**The problem:** Up to and including the line with "Task: Open the Remote Desktop tool", restate the records below word for word, beginning with their first line.

Pixel coordinate grounding data:
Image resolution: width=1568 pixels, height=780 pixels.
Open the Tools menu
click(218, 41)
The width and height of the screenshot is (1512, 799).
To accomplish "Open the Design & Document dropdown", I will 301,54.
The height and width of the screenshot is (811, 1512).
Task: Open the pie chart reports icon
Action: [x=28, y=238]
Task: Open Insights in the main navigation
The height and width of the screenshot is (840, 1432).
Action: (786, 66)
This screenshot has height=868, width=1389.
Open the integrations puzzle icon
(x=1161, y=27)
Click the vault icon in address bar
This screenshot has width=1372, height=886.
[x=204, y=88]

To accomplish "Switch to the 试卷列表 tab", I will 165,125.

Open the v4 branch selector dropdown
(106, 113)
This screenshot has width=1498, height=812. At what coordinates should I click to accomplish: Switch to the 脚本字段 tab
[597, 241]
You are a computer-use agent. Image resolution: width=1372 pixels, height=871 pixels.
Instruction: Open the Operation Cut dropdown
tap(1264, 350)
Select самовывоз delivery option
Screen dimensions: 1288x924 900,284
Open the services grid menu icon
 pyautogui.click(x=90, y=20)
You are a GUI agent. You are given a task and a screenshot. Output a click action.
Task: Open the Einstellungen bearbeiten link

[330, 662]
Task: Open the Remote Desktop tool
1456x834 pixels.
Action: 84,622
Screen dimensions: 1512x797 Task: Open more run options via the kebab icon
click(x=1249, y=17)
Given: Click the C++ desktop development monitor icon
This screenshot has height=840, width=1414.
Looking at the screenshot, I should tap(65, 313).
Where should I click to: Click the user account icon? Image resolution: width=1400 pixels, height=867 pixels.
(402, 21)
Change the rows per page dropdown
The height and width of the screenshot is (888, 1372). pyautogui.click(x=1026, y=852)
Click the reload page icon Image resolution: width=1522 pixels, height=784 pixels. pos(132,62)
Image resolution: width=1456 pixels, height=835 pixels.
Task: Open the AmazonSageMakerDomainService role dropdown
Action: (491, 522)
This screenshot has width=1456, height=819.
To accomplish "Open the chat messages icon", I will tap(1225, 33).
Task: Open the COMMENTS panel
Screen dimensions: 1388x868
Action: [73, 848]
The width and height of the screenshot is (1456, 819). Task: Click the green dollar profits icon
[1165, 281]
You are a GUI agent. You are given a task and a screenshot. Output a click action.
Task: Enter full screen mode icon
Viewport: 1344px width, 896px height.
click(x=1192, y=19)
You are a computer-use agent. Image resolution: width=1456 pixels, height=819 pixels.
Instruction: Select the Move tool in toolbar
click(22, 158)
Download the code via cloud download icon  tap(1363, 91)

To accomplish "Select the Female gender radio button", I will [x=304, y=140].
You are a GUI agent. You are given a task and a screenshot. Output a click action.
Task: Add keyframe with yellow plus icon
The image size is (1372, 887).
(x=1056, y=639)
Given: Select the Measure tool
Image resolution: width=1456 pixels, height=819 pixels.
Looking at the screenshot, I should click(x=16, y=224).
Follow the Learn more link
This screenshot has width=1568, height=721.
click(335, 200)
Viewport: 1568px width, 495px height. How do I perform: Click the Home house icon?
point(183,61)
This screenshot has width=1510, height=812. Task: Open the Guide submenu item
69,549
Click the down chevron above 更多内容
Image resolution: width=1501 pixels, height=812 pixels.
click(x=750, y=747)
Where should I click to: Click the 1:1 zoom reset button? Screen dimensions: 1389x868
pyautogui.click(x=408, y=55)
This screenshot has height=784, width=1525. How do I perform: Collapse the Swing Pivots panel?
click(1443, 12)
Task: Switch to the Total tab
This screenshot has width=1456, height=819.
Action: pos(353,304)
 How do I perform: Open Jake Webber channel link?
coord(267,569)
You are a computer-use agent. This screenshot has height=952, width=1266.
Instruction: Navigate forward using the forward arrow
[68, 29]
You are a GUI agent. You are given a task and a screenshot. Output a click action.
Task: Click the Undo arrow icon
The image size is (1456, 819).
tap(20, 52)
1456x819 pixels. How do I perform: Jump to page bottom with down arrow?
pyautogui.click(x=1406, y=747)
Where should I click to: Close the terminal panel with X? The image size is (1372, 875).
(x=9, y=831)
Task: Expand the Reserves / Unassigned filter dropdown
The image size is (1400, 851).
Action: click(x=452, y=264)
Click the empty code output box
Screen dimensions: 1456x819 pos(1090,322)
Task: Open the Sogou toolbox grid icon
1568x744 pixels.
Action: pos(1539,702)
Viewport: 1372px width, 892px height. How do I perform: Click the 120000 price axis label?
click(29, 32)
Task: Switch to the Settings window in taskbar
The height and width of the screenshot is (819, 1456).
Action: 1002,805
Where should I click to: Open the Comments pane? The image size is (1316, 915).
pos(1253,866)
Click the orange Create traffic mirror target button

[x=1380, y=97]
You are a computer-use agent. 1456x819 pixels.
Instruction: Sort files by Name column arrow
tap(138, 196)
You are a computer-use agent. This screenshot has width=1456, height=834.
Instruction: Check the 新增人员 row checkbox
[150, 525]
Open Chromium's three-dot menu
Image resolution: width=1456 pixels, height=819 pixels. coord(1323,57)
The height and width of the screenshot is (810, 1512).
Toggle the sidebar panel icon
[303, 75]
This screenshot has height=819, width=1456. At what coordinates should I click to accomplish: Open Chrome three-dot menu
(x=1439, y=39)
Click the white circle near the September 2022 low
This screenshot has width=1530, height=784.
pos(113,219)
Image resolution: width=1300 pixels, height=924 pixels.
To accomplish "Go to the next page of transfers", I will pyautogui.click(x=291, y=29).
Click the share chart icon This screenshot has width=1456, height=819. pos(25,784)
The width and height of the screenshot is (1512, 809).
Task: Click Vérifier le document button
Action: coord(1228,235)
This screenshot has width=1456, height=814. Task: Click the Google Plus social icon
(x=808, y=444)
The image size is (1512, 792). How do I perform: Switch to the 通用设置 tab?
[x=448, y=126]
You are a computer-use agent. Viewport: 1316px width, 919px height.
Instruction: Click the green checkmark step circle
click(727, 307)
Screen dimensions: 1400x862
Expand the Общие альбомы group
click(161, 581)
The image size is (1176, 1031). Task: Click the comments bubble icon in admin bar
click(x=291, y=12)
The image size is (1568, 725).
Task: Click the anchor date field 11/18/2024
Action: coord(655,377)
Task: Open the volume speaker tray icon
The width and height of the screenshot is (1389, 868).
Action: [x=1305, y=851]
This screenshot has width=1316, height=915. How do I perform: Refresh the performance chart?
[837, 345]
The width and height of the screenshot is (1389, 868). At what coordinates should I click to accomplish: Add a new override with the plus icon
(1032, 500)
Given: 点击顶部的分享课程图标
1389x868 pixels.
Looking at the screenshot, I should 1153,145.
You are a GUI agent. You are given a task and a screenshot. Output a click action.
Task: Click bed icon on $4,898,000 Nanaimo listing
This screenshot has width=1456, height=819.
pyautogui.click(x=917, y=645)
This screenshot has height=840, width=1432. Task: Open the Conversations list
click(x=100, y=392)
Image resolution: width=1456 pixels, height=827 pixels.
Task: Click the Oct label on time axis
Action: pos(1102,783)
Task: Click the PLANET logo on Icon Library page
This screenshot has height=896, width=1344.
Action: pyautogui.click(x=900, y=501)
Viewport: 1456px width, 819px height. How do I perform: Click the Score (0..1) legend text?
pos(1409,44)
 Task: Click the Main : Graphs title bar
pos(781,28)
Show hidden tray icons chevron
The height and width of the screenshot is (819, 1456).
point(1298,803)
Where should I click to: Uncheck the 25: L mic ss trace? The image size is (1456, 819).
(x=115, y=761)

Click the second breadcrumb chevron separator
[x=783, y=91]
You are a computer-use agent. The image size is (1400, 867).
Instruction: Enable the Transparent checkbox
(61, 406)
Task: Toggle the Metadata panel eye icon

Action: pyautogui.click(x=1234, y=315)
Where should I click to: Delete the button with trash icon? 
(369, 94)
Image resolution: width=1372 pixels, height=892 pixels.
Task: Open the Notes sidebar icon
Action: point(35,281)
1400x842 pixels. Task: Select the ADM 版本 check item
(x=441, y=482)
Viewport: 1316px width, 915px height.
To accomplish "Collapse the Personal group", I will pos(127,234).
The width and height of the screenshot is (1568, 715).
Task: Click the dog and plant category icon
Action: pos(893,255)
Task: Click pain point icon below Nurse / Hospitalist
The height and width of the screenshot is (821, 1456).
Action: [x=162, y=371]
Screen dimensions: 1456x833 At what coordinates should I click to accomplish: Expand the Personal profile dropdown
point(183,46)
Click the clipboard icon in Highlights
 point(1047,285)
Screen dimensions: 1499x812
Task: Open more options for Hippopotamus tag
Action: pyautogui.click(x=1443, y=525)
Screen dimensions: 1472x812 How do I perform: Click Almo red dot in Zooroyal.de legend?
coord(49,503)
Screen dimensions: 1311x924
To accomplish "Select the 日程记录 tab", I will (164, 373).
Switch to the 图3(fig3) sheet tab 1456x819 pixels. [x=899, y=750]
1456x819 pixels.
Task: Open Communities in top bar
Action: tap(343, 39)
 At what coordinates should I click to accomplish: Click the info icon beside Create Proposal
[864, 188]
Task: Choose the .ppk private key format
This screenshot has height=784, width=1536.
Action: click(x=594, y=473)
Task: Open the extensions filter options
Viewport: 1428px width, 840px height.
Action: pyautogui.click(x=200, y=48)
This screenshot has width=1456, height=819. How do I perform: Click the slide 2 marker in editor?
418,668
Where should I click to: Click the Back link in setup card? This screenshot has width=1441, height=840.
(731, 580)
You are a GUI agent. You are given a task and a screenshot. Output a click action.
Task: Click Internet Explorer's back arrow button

**Task solution:**
Image resolution: width=1568 pixels, height=780 pixels.
Open the Tools menu
click(218, 41)
The width and height of the screenshot is (1512, 799).
To accomplish "Open the Design & Document dropdown", I will 301,54.
The height and width of the screenshot is (811, 1512).
Task: Open the pie chart reports icon
Action: [x=28, y=238]
Task: Open Insights in the main navigation
The height and width of the screenshot is (840, 1432).
Action: (786, 66)
This screenshot has height=868, width=1389.
Open the integrations puzzle icon
(x=1161, y=27)
Click the vault icon in address bar
This screenshot has width=1372, height=886.
[x=204, y=88]

To accomplish "Switch to the 试卷列表 tab", I will 165,125.

Open the v4 branch selector dropdown
(106, 113)
This screenshot has width=1498, height=812. At what coordinates should I click to accomplish: Switch to the 脚本字段 tab
[597, 241]
You are a computer-use agent. Image resolution: width=1372 pixels, height=871 pixels.
Instruction: Open the Operation Cut dropdown
tap(1264, 350)
Select самовывоз delivery option
Screen dimensions: 1288x924 900,284
Open the services grid menu icon
 pyautogui.click(x=90, y=20)
You are a GUI agent. You are given a task and a screenshot. Output a click action.
Task: Open the Einstellungen bearbeiten link

[330, 662]
Task: Open the Remote Desktop tool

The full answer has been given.